Good trees with good autumn colour
Autumn colours have not been much this year until this week and, voila, what’s left on trees and shrubs has been the usual riot. But not the Fothergilla gardenii. It’s normally a neon gold and orange but it’s stuck in its yellow phase at the moment.
The Acer griseum (Paperbark maple) is turning the most sensual soft red quite unlike anything else in the garden. I love this tree: it has exfoliating bark which is always a bonus. But the bark colour is of cinnamon-chocolate and it’s positioned very close to the house so I can lap it up on a daily basis. It’s a a pretty little tree, not very much used, though I’m trying to rectify that. Research this tree you will love it.
Another good tree for colour is Oxydendron or sourwood, a small tree native to the Carolinian forest which we are on the cusp of here. All the native trees are all doing well.
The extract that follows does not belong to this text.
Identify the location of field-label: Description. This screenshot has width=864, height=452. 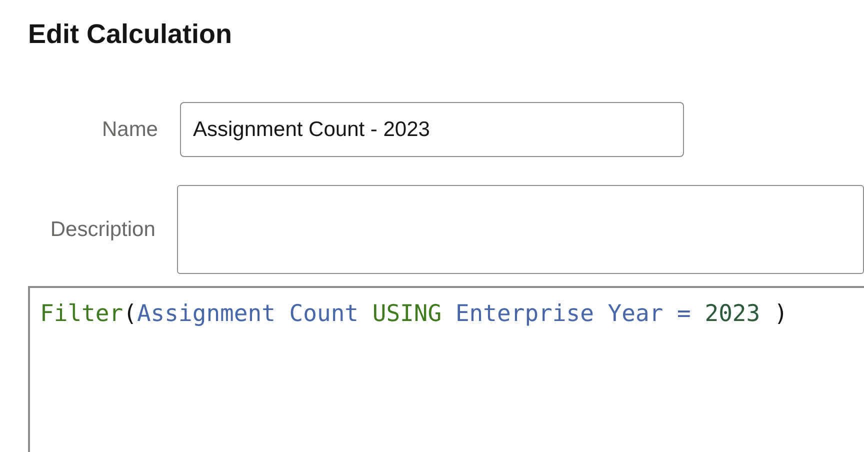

The Kentucky Coffee tree will be spectacular in a few years. It grows straight as a die and then branches out with amazing foot long leaves that look like ancient ferns. In winter it looks like a dead stick but I don’t care.
I mentioned Chinonanthus virginiana (another Carolinian native) in an earlier blog (#8) and it turned a soft golden orange. It’s one tree I plant to bring closer to the house for easier viewing. A lot of heft is going to be needed if the plans I’m making now actually go through in the spring.